DATA TO PROCESS:
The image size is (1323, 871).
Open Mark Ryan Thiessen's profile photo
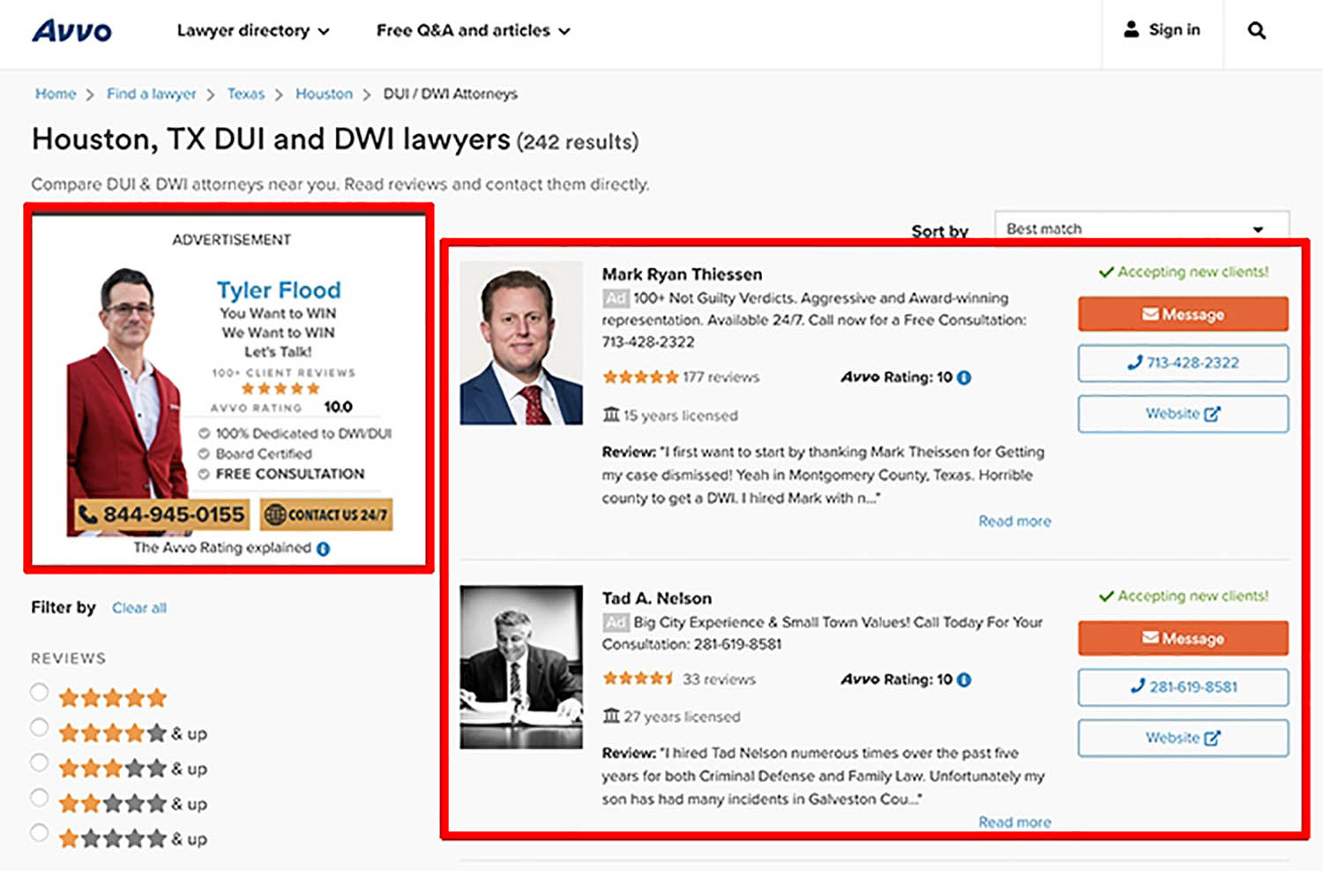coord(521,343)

...

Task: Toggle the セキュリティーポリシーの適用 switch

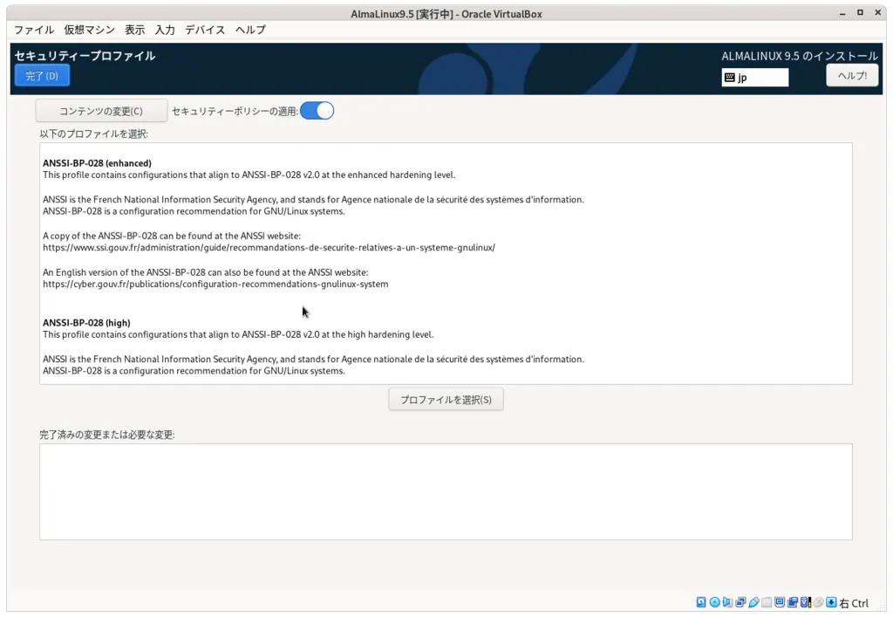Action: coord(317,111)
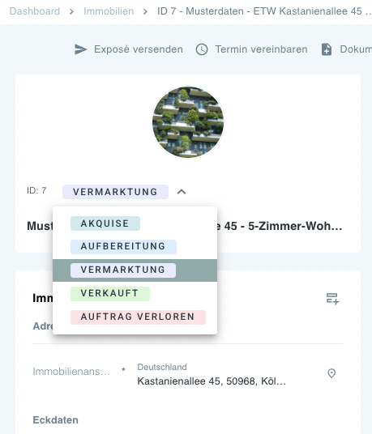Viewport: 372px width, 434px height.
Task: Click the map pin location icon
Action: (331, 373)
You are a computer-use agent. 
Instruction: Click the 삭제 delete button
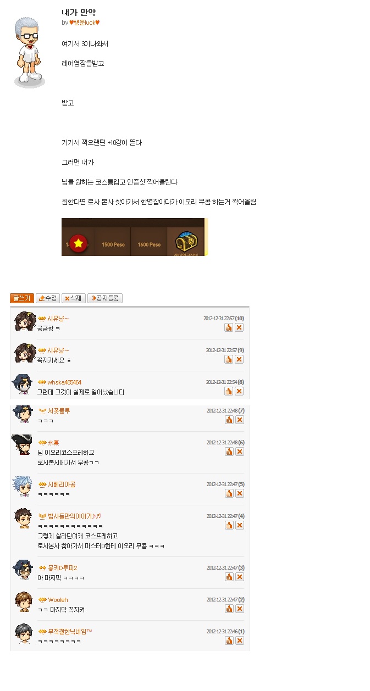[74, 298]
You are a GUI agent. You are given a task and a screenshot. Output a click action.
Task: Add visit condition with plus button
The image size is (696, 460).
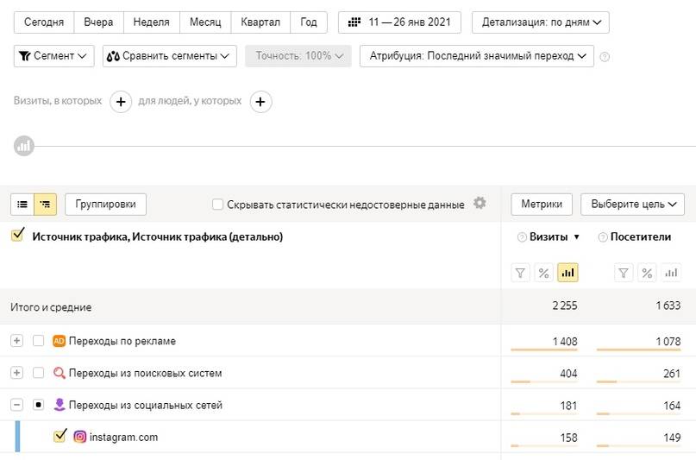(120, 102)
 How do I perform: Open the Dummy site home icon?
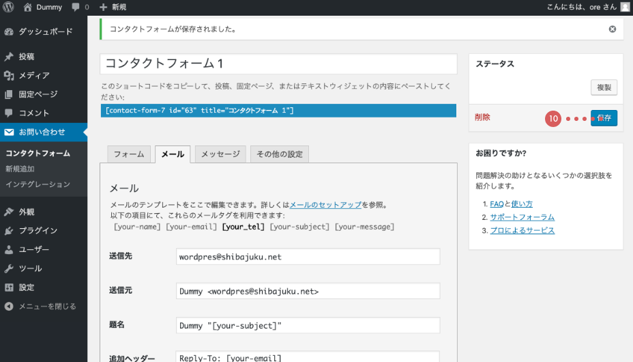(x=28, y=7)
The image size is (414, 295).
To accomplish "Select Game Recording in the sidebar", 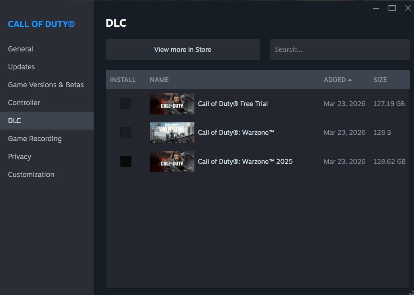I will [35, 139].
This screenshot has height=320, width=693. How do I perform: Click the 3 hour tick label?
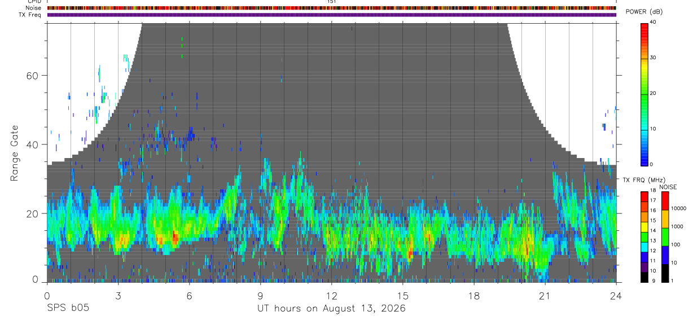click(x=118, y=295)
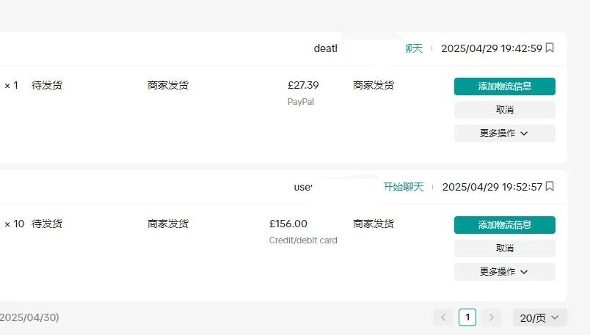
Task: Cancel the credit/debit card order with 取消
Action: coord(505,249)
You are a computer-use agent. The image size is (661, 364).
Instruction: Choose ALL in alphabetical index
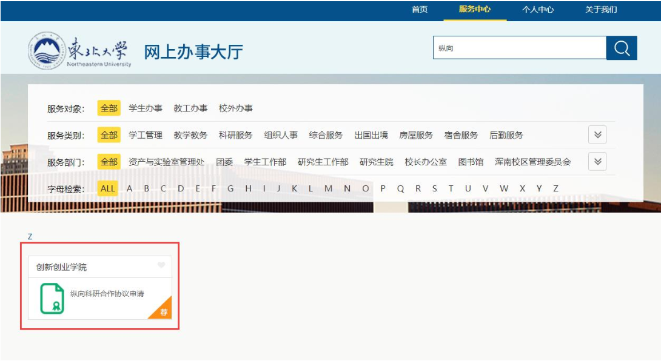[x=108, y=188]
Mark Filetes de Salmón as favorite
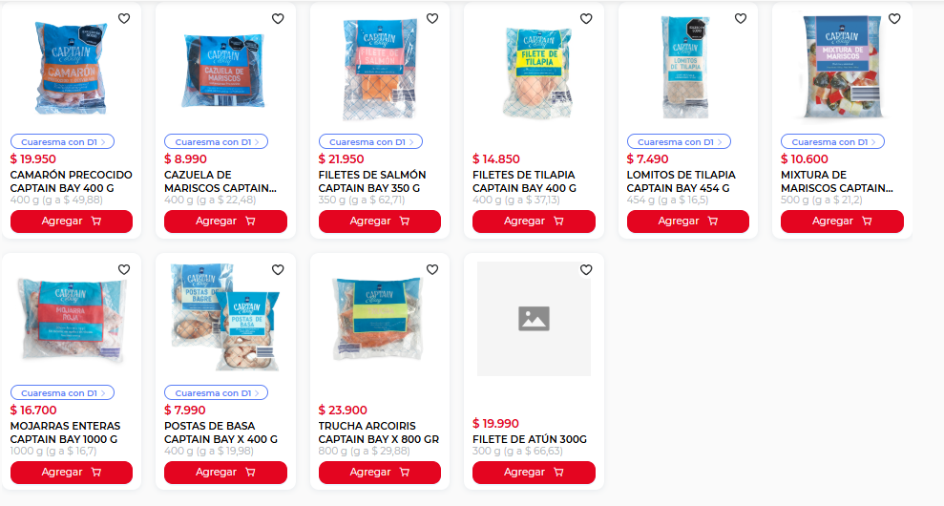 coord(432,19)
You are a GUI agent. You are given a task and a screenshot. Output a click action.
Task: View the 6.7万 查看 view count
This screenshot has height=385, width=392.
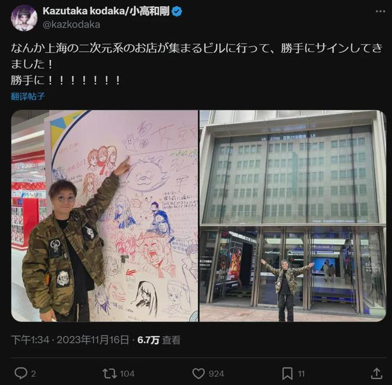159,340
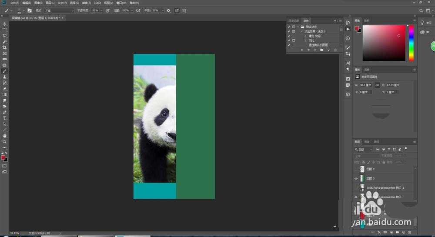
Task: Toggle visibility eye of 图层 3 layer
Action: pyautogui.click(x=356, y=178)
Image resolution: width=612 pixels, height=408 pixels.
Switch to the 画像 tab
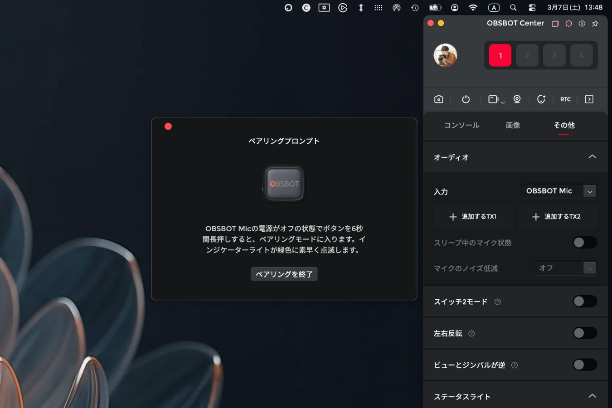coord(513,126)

--

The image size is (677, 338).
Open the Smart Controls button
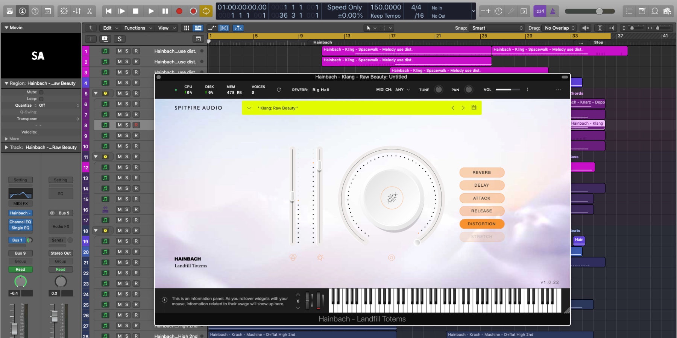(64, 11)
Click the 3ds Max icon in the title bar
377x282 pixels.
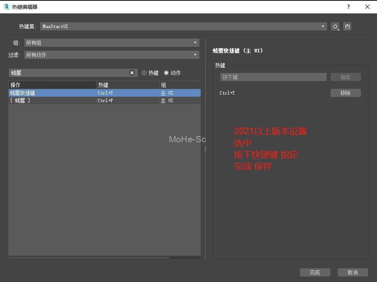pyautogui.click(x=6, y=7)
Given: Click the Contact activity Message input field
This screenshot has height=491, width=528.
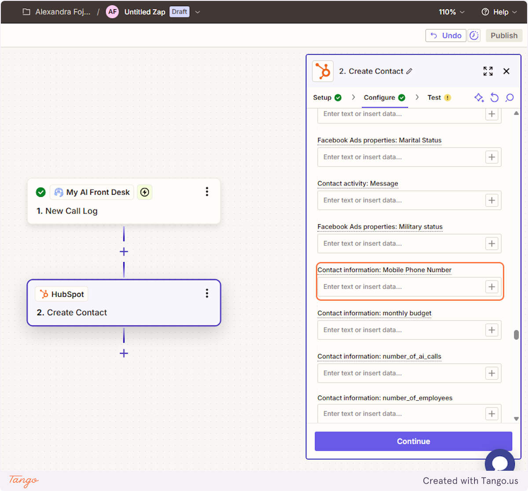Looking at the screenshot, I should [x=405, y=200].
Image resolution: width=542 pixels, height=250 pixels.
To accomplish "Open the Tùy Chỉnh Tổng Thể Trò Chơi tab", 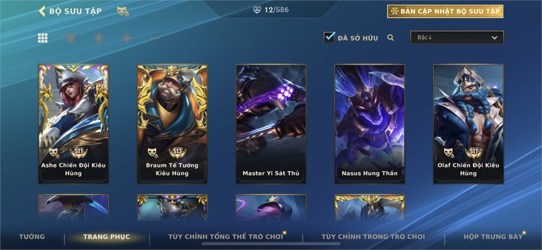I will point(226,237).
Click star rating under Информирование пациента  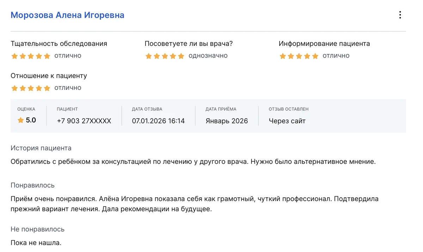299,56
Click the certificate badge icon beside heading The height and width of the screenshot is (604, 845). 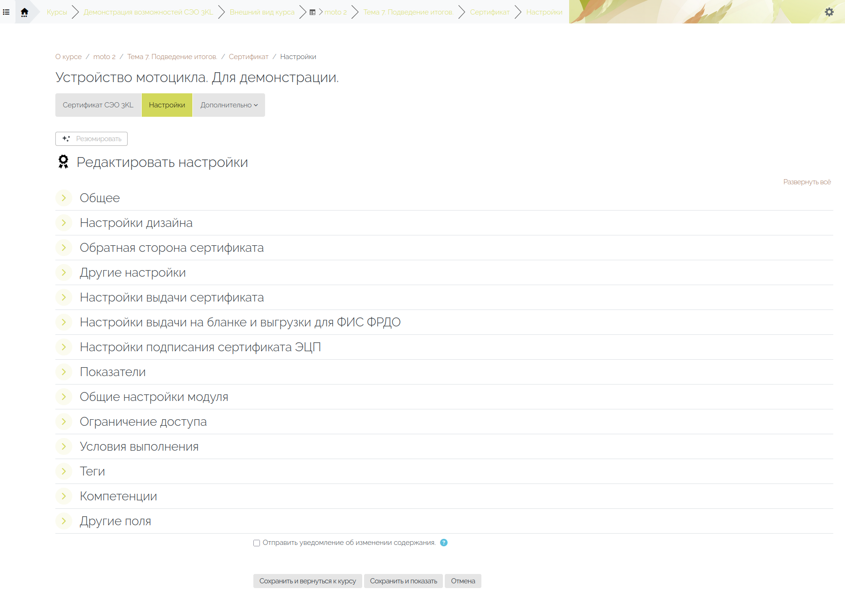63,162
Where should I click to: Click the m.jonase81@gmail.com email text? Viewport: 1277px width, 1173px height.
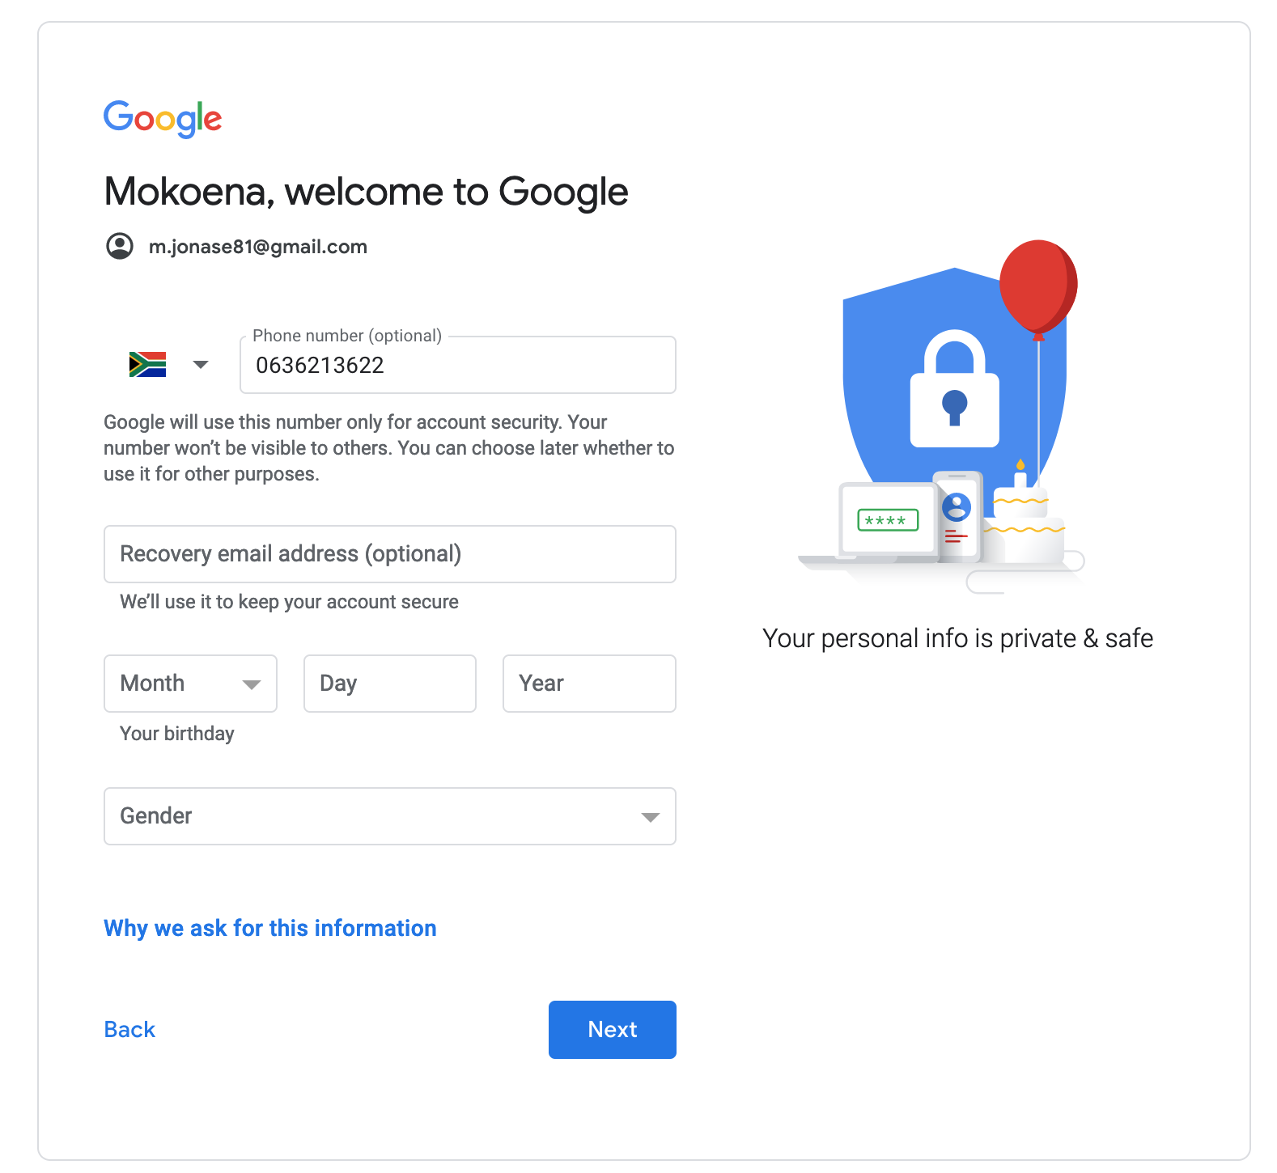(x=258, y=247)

WORK REQUEST: Gather each line in these records that contains the string "resolution".

ANSWER TO THE PROBLEM:
Image resolution: width=612 pixels, height=408 pixels.
Image resolution: width=542 pixels, height=250 pixels.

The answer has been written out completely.